* begin Material provided *

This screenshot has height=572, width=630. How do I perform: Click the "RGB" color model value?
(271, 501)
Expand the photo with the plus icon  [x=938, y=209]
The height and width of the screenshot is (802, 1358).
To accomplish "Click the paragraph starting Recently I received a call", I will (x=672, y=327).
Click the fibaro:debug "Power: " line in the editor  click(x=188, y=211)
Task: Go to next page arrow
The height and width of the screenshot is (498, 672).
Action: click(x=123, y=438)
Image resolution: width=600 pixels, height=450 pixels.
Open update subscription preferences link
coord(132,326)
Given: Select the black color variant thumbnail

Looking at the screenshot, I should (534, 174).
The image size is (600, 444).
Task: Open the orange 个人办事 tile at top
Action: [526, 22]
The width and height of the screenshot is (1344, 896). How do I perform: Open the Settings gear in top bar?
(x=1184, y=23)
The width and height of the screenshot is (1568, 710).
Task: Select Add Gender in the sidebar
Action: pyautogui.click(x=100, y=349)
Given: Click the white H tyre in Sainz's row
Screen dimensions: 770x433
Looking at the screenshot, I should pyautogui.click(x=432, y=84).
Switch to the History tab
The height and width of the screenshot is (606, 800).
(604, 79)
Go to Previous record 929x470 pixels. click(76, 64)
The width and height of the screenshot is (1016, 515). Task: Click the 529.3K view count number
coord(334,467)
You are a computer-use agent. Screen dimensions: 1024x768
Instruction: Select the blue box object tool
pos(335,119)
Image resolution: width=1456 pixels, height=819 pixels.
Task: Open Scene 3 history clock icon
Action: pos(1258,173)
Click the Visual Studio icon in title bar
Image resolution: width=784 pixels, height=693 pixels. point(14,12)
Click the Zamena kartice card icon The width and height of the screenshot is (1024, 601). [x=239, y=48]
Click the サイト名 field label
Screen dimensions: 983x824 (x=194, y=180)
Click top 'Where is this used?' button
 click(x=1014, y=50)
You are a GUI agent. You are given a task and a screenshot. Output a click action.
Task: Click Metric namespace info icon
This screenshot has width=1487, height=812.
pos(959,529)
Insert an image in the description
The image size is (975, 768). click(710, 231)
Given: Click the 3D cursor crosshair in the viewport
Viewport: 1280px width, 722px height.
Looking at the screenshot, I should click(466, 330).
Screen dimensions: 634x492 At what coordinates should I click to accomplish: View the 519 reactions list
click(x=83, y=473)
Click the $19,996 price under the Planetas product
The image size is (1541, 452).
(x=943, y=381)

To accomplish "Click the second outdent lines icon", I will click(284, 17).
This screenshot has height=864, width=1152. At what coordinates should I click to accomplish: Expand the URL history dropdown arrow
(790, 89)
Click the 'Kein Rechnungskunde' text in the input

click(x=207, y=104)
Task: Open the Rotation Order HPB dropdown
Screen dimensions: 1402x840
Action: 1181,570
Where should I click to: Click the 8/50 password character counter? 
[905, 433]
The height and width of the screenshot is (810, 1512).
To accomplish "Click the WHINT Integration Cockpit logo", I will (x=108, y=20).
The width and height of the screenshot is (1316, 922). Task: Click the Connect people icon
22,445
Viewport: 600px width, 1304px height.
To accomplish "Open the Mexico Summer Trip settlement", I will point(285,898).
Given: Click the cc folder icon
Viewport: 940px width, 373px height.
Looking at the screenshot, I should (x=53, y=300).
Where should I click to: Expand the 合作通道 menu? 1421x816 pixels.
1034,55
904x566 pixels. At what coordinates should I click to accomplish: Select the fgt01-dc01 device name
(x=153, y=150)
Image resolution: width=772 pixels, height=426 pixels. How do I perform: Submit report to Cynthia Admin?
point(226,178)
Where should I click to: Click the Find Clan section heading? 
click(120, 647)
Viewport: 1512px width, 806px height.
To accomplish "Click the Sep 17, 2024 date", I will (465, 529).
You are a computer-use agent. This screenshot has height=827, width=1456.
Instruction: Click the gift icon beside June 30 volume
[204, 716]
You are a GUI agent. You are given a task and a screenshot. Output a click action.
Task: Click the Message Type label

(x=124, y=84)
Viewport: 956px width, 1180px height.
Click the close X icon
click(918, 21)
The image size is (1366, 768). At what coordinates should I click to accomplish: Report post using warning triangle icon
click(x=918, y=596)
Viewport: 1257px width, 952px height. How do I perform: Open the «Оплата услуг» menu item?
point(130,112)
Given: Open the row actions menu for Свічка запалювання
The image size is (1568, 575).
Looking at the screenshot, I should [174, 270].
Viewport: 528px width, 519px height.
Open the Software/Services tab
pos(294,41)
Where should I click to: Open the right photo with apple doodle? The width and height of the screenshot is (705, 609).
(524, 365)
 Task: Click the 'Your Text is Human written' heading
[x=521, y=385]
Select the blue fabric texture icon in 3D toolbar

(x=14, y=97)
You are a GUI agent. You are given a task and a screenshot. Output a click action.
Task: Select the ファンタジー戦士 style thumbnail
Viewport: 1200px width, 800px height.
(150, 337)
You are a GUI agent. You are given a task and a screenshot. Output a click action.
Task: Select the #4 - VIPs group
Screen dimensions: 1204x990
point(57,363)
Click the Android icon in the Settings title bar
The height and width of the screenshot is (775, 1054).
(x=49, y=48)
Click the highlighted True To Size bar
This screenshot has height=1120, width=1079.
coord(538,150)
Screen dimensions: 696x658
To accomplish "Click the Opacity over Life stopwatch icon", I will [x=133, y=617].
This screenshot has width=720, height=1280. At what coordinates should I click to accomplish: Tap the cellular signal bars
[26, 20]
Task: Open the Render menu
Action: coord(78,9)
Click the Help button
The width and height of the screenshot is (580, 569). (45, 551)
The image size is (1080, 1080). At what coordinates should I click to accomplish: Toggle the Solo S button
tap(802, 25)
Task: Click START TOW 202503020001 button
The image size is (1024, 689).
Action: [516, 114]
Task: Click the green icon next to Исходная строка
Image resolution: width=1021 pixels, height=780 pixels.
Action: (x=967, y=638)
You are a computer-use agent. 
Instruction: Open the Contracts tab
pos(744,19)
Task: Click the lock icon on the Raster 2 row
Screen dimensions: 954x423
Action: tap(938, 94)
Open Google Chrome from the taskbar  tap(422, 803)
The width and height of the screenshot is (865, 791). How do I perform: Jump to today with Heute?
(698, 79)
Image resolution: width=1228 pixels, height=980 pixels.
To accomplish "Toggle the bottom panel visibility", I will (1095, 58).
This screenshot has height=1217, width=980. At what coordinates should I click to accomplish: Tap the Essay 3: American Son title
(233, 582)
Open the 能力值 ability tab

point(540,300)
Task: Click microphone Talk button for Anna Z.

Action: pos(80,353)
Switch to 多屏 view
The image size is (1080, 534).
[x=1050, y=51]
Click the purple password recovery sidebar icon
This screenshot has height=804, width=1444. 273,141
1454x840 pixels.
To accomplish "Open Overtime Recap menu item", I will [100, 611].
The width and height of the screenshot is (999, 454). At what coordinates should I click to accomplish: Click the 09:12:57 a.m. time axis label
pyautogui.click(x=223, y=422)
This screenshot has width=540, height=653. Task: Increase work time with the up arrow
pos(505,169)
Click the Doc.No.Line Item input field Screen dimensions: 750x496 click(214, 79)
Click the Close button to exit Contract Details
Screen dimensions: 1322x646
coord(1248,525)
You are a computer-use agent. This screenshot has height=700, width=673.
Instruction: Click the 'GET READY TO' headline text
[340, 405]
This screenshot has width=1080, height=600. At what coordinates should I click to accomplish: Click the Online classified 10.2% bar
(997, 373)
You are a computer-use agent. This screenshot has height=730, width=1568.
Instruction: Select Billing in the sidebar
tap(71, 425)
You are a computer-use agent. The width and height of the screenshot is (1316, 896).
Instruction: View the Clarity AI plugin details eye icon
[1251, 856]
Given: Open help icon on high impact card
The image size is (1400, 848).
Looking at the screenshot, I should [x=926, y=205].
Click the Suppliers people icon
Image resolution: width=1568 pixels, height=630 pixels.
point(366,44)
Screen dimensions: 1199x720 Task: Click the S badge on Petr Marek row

* end Material provided *

_To do_:
Rewrite the records starting at the line containing "Task: Click the 'Your" and ending at the line containing "point(540,300)", with "Screen dimensions" replaced by "Display dimensions" and everything else left unchanged.

_Reply_:
 Task: Click the 'Your Text is Human written' heading
[x=521, y=385]
Select the blue fabric texture icon in 3D toolbar

(x=14, y=97)
You are a GUI agent. You are given a task and a screenshot. Output a click action.
Task: Select the ファンタジー戦士 style thumbnail
Viewport: 1200px width, 800px height.
(150, 337)
You are a GUI agent. You are given a task and a screenshot. Output a click action.
Task: Select the #4 - VIPs group
Display dimensions: 1204x990
point(57,363)
Click the Android icon in the Settings title bar
The height and width of the screenshot is (775, 1054).
(x=49, y=48)
Click the highlighted True To Size bar
This screenshot has height=1120, width=1079.
coord(538,150)
Display dimensions: 696x658
To accomplish "Click the Opacity over Life stopwatch icon", I will [x=133, y=617].
This screenshot has width=720, height=1280. At what coordinates should I click to accomplish: Tap the cellular signal bars
[26, 20]
Task: Open the Render menu
Action: coord(78,9)
Click the Help button
The width and height of the screenshot is (580, 569). (45, 551)
The image size is (1080, 1080). At what coordinates should I click to accomplish: Toggle the Solo S button
tap(802, 25)
Task: Click START TOW 202503020001 button
The image size is (1024, 689).
Action: [516, 114]
Task: Click the green icon next to Исходная строка
Image resolution: width=1021 pixels, height=780 pixels.
Action: (x=967, y=638)
You are a computer-use agent. 
Instruction: Open the Contracts tab
pos(744,19)
Task: Click the lock icon on the Raster 2 row
Display dimensions: 954x423
Action: tap(938, 94)
Open Google Chrome from the taskbar  tap(422, 803)
The width and height of the screenshot is (865, 791). How do I perform: Jump to today with Heute?
(698, 79)
Image resolution: width=1228 pixels, height=980 pixels.
To accomplish "Toggle the bottom panel visibility", I will (1095, 58).
This screenshot has height=1217, width=980. At what coordinates should I click to accomplish: Tap the Essay 3: American Son title
(233, 582)
Open the 能力值 ability tab

point(540,300)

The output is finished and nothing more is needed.